Est. 1762 · Built 1762 by Isaac Wyman, French and Indian War veteran · Site of the first Dartmouth College trustees meeting (1770) · Revolutionary War militia muster ground (1775) · Listed on the National Register of Historic Places (1972)
The Wyman Tavern stands at 339 Main Street in Keene, New Hampshire, built in 1762 by Isaac Wyman, a veteran of the French and Indian War. Wyman operated the building as a tavern for roughly three decades, and in the colonial period a tavern of this kind served as a town's de facto meeting hall, courthouse, and news exchange.
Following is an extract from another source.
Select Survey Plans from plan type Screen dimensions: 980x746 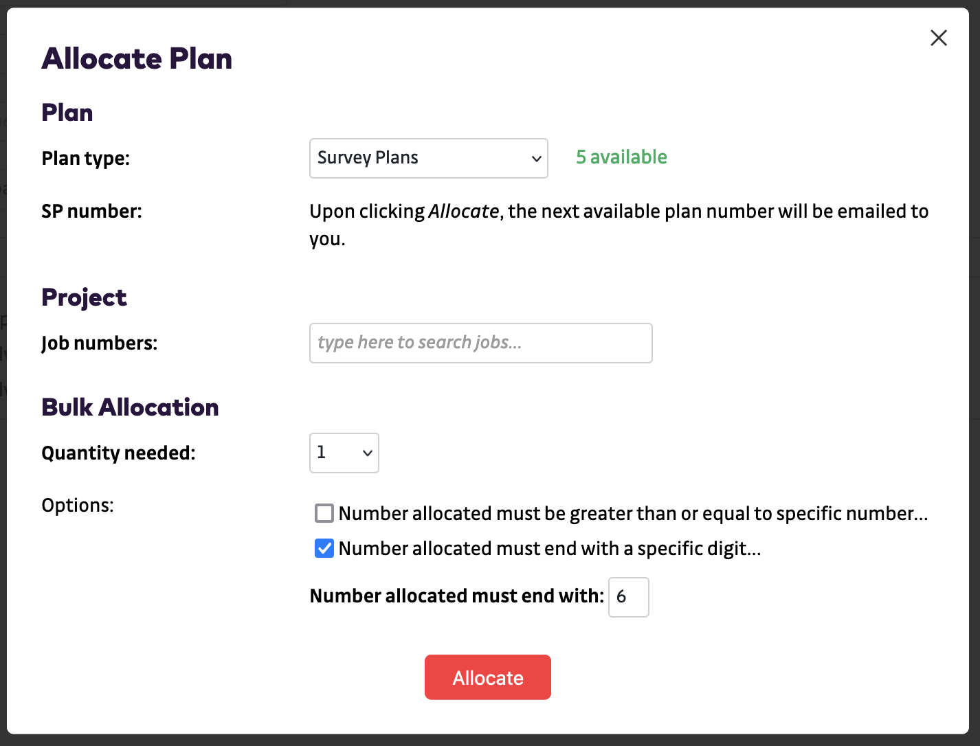click(428, 158)
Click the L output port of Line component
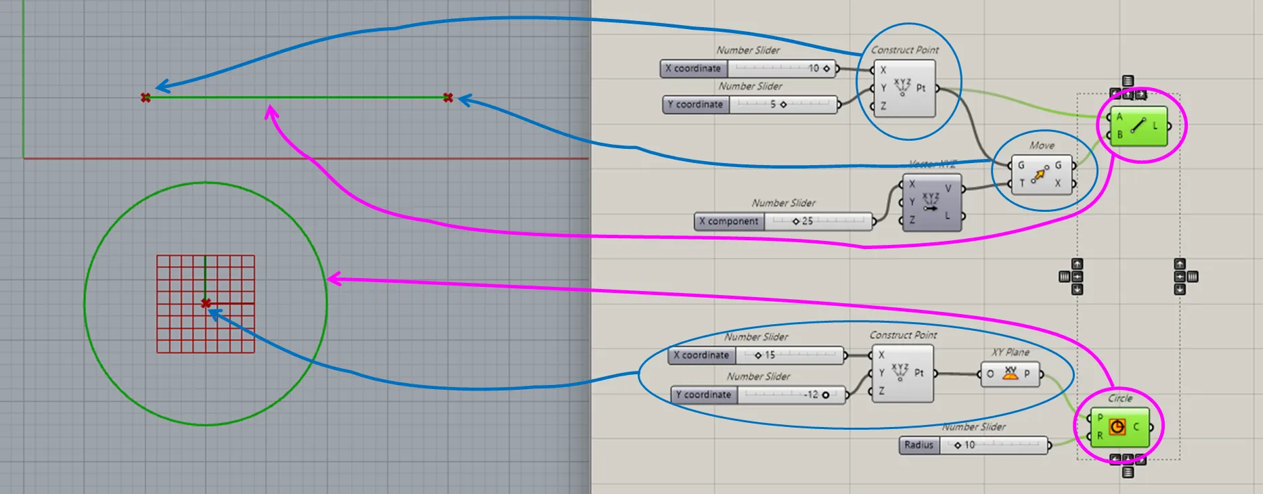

Two events fix the building in the regional record. In 1770 the first meeting of the trustees of the newly chartered Dartmouth College was held in the tavern; Dartmouth marked the bicentennial of that meeting at the site in 1970. At the outbreak of the American Revolution in 1775, the tavern served as a muster ground where local militia gathered before marching toward the fighting in Massachusetts.
The building passed through private ownership for most of the next two centuries. In 1968 a local non-profit acquired it, and the property was leased to the Historical Society of Cheshire County, which restored and furnished the rooms to their 18th-century appearance and opened the tavern as a house museum. It was added to the National Register of Historic Places on April 3, 1972.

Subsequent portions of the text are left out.